Whooping cough, a highly contagious bacterial infection, can be serious and even fatal in newborns, but less than half of birthing hospitals in Michigan included prevention information on websites, says a new University of Michigan analysis that appears in the American Journal of Infection Control.
The majority of Michigan birthing hospitals (64 percent) had no information about Tdap vaccination to prevent whooping cough in babies. Among hospital websites that did offer sections on whooping cough prevention, information was often buried.
“Newborns are too young to be vaccinated themselves, and many parents don’t realize the importance of Tdap vaccination during pregnancy in protecting their babies from a preventable and potentially deadly disease,” says lead author Ms. Sarah Clark, associate research scientist in the University of Michigan Department of Pediatrics and Child Health Evaluation and Research (CHEAR) unit and associate director of the National Poll on Children’s Health. Also contributing to the study was Dr. Matthew Davis, the director of the National Poll on Children’s Health and also a professor of pediatrics and internal medicine at the U-M Medical School and health management and policy professor at the School of Public Health.

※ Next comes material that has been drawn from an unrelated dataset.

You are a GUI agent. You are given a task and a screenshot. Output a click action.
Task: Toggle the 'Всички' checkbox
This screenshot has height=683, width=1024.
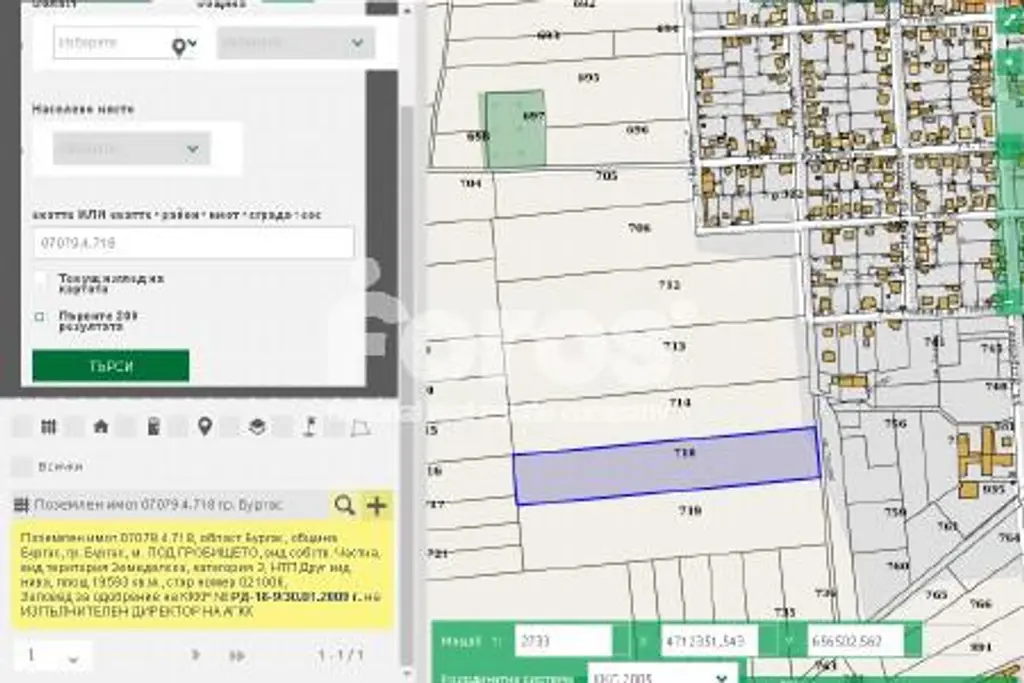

“Rather than burying information about infant pertussis prevention in archived pages, birthing hospitals should identify a prominent location to provide specific information about the importance of Tdap vaccination for pregnant women, family members, and others who will be in close contact with a newborn. The goal is to reach those who might otherwise not be aware of the need for vaccination,” the authors wrote.
The Centers for Disease Control and Prevention recommends Tdap vaccination of pregnant women between week 27 and 36 of each pregnancy to ensure that antibodies are transferred from mom to infant. Vaccination of family members further protects infants during the time they are too young to receive their own Tdap vaccinations. The Tdap shot is a combination vaccine that protects against serious bacteria-causing diseases diphtheria, tetanus, and whooping cough (pertussis).
The authors note that the birth of a child may especially be a prime time when parents and family members are on websites seeking information about preparing for the labor and delivery stay, hospital visiting hours, or other policies.
“The newborn period is a teachable moment when families seek guidance on how to keep their baby healthy, and our findings indicate that too many hospitals are missing this opportunity to share critical health education,” Ms. Clark says. “Birthing hospitals should play a role in educating expectant parents about whooping cough prevention, but there is work to do to make sure that information is easily accessible.”